As a cybersecurity consultant who works closely with small and medium-sized businesses (SMBs), I often get asked the same question: What makes a strong password? While it may seem like a small detail, passwords are one of the most important lines of defense in your cybersecurity posture. And yet, they’re often the weakest link.

If you’re just getting started with cybersecurity, this post is for you. I’ll walk you through how to create strong passwords based on the latest guidance from NIST—the National Institute of Standards and Technology—and explain why your business needs a clear, documented password policy.

Why Passwords Matter

Passwords are the digital keys to your business. They control access to email, accounting software, client databases, HR systems, and more. Weak or reused passwords open the door to hackers, who can steal data, drain bank accounts, and cause major disruptions.

According to Verizon’s annual Data Breach Investigations Report, a large percentage of data breaches involve stolen or compromised credentials. The good news? Many of these incidents are preventable with better password practices.

What NIST Recommends for Strong Passwords

NIST has recently updated its Digital Identity Guidelines to reflect current cybersecurity risks and user behavior.

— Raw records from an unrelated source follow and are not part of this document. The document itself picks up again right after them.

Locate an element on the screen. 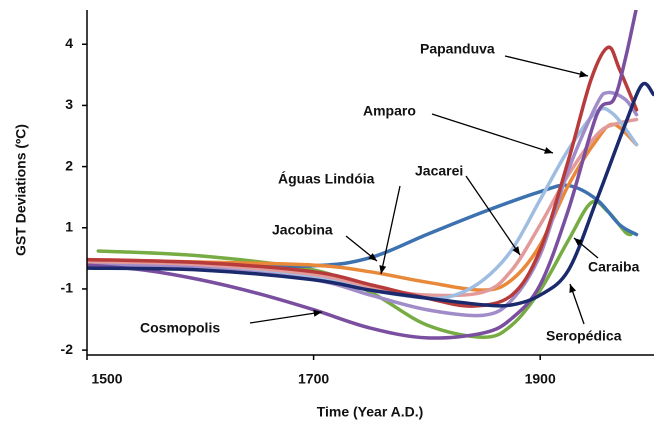 This screenshot has height=430, width=654. y-tick-label: 2 is located at coordinates (69, 165).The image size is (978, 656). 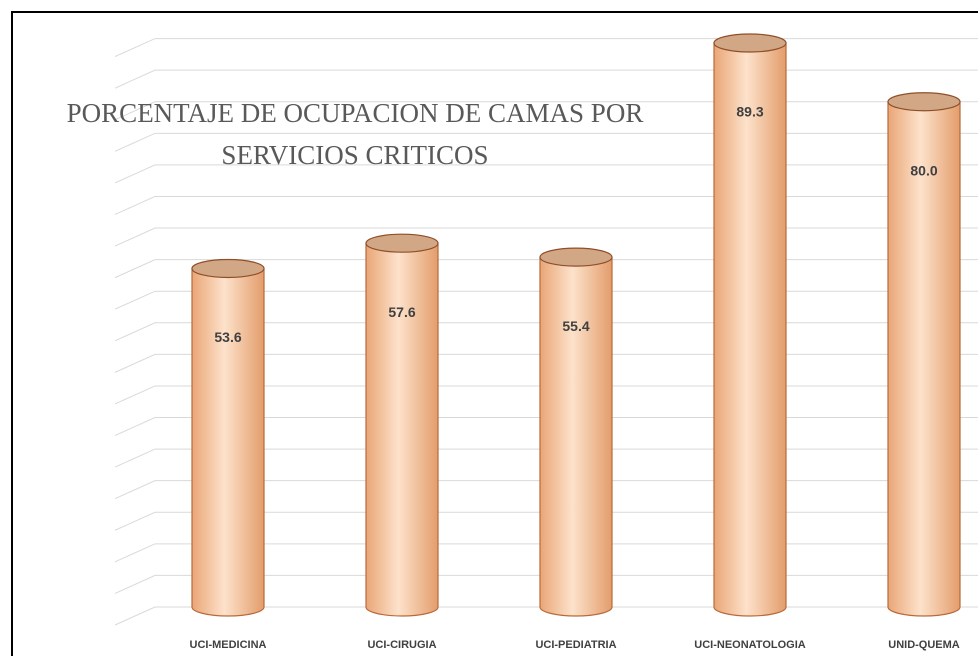 What do you see at coordinates (402, 645) in the screenshot?
I see `x-tick-label: UCI-CIRUGIA` at bounding box center [402, 645].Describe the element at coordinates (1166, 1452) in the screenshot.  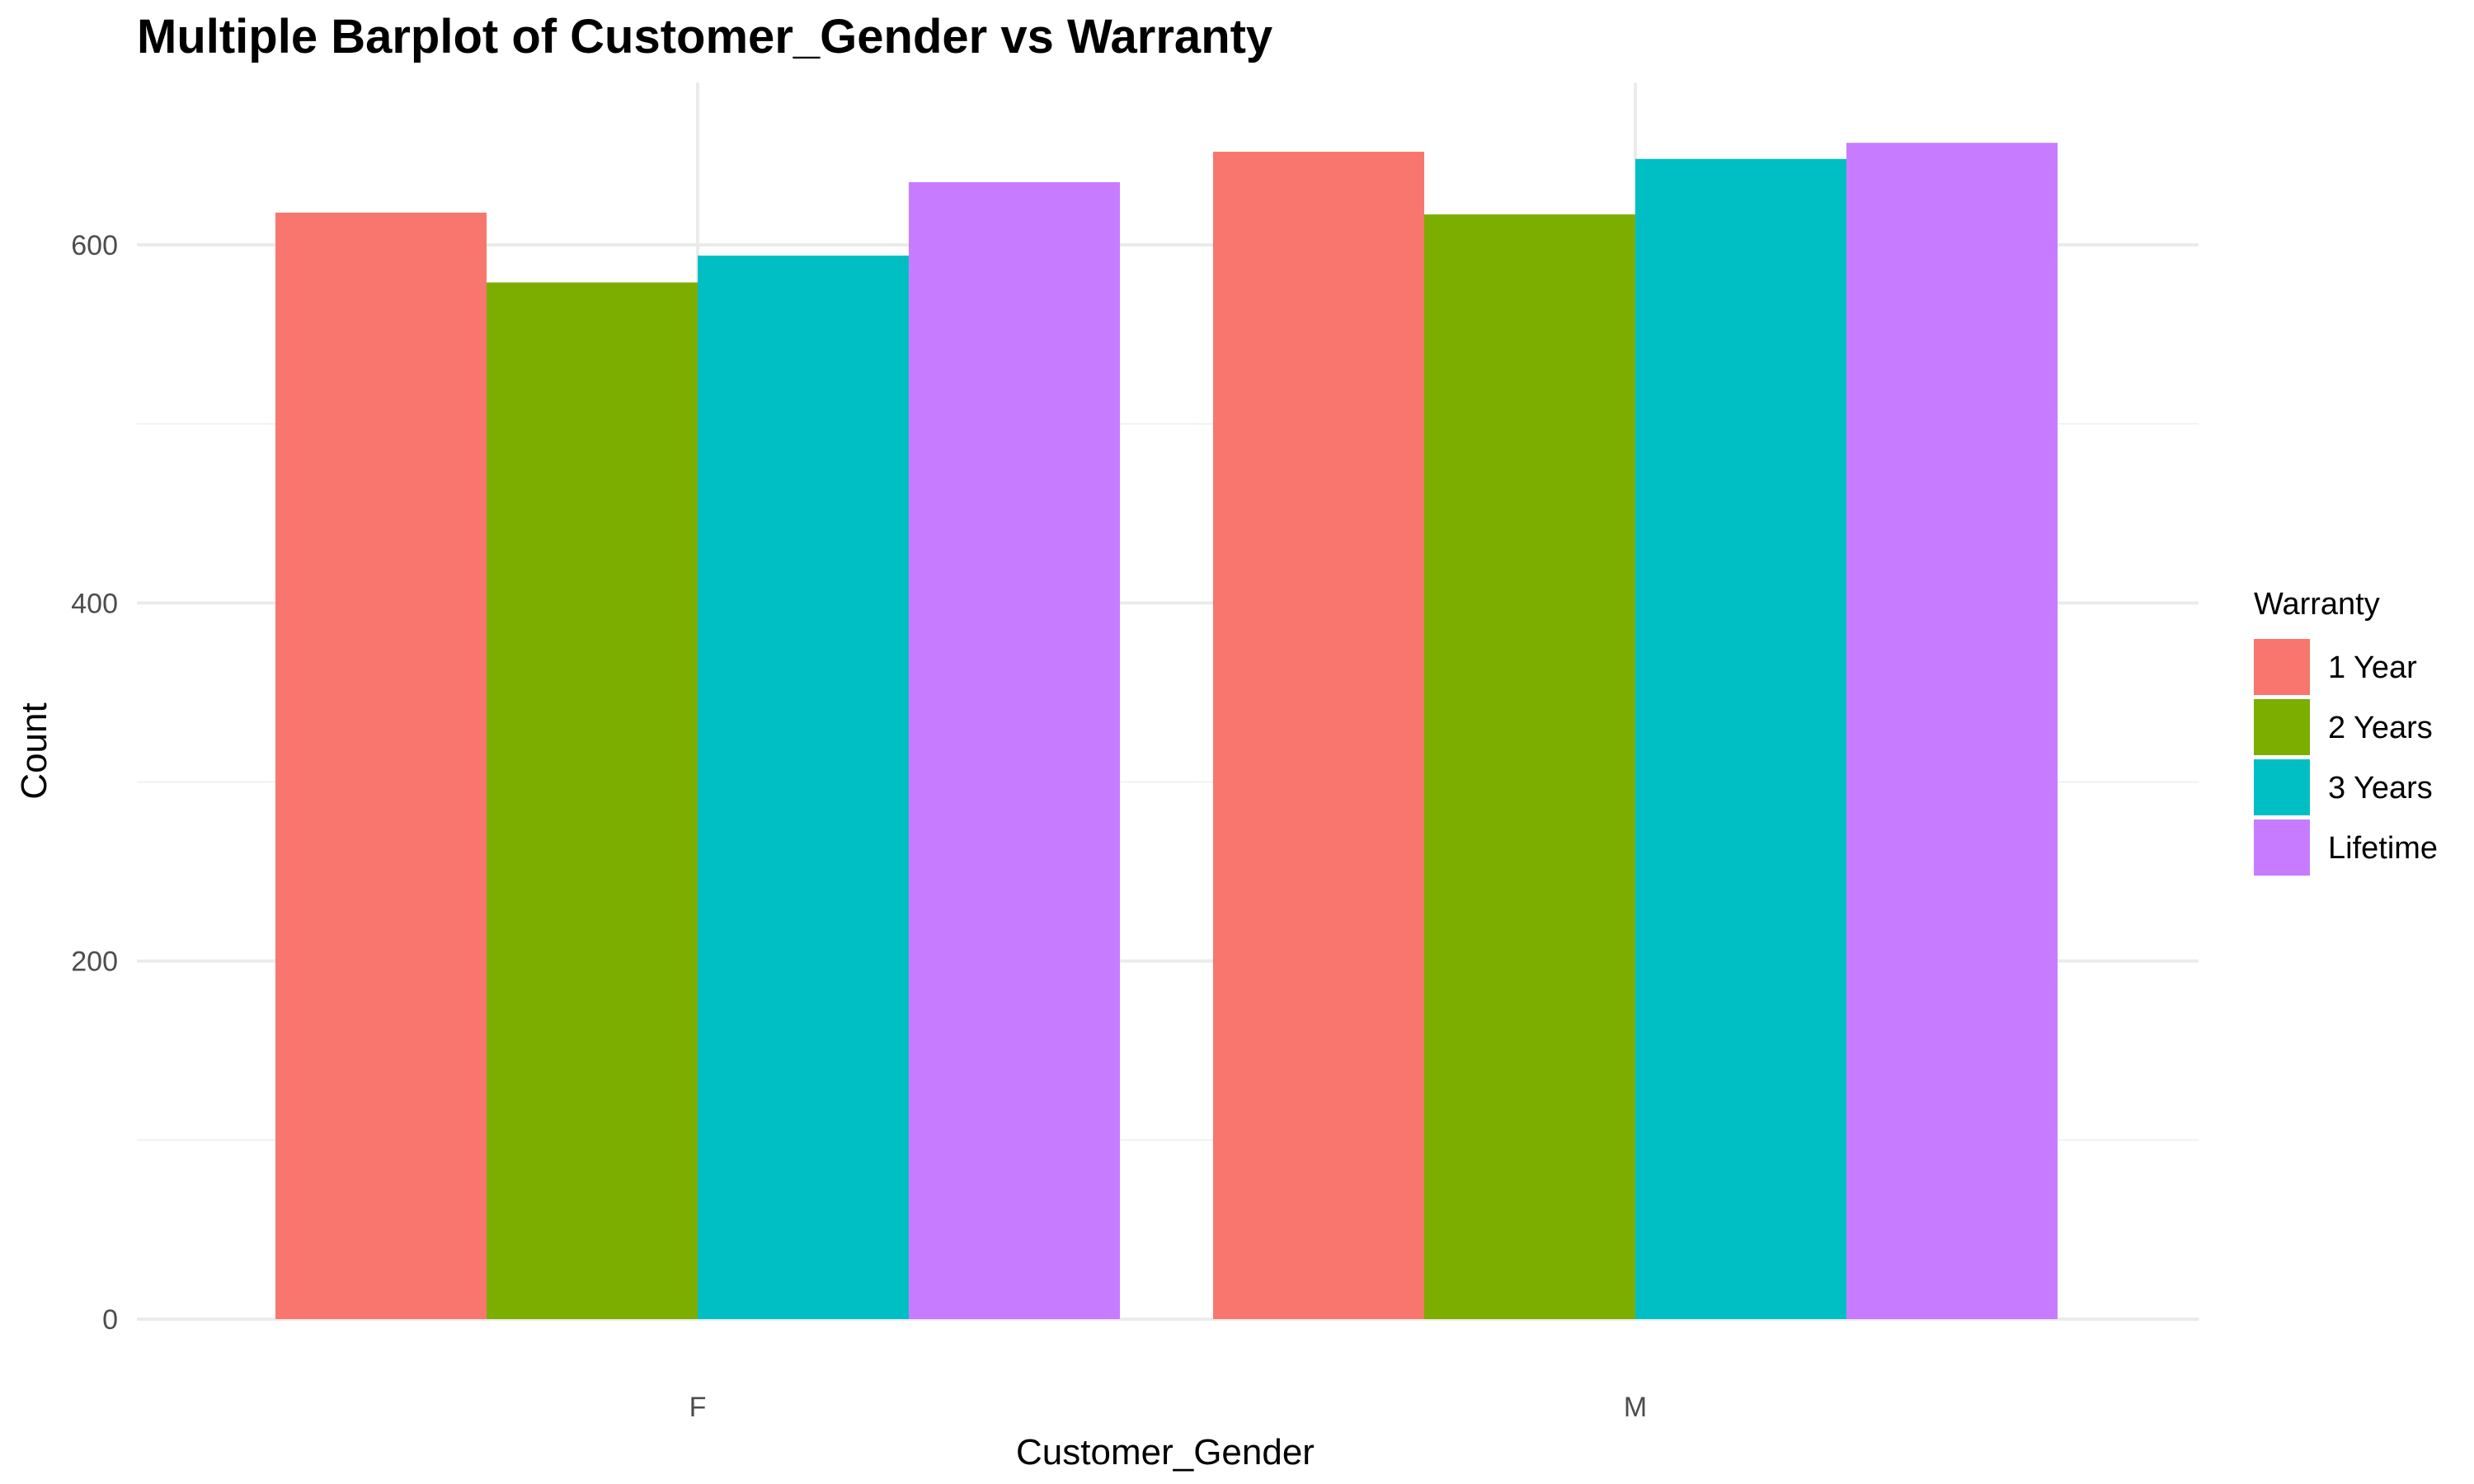
I see `x-axis-title: Customer_Gender` at that location.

Here are some key takeaways from their most recent recommendations:

1. Length Over Complexity

NIST recommends focusing on longer passwords rather than hard-to-remember combinations of symbols, numbers, and uppercase letters. A passphrase made up of several random words (e.g., “green-horse-stapler-ocean”) is both strong and easier to remember than something like “H!j9@X$k”.

• Aim for passwords that are at least 12 characters long, and use of spaces are encouraged.

• Use passphrases that are memorable but unpredictable.

2. Don’t Require Regular Changes

For years, password policies forced users to change passwords every 60 or 90 days. NIST now discourages this unless there’s a reason to believe a password has been compromised. Frequent changes often lead to weaker passwords or people writing them down.  Just walk around your business and look for sticky notes stuck to monitors or under keyboards.

3. Screen for Compromised Passwords

Whenever possible, check new passwords against databases of known breached credentials. Tools and services exist that help identify whether a password has already been exposed in a data breach like the commonly used database Have I Been Pwned: Pwned Passwords.

4. Allow All Characters and Avoid Arbitrary Rules

NIST advises against restricting characters (like disallowing spaces or special symbols) or enforcing complexity requirements that frustrate users. Instead, allow full use of characters and let users choose strong, memorable passphrases.

Document and Implement Password Standards

Having good password habits is great, but without documented standards, there’s no consistency—and no accountability. Every business, no matter the size, should implement a written password policy that outlines:

• Minimum password length (e.g., 12+ characters), I recommend 16+ characters

• Use of passphrases instead of random characters

• Multi-factor authentication (MFA) requirements

• Guidelines for storing passwords (e.g., never in plain text or on sticky notes)

• How to handle password resets and recoveries

• A schedule for reviewing and updating the policy

Once your policy is documented, it should be shared and explained to all employees. A short training session or onboarding guide can help reinforce the importance of following the standards.

Simple Tools Can Help

Consider using password managers like 1Password, Bitwarden, or LastPass. These tools generate and store complex passwords securely, so your team doesn’t have to remember them all. They also help reduce the temptation to reuse passwords across systems.

Wrapping It Up

Strong passwords are the foundation of your business’s cybersecurity posture. By following NIST’s modern, user-friendly guidelines and putting a documented password policy in place, you can drastically reduce your risk of attack. It’s a simple step with a big impact—one every SMB can take today.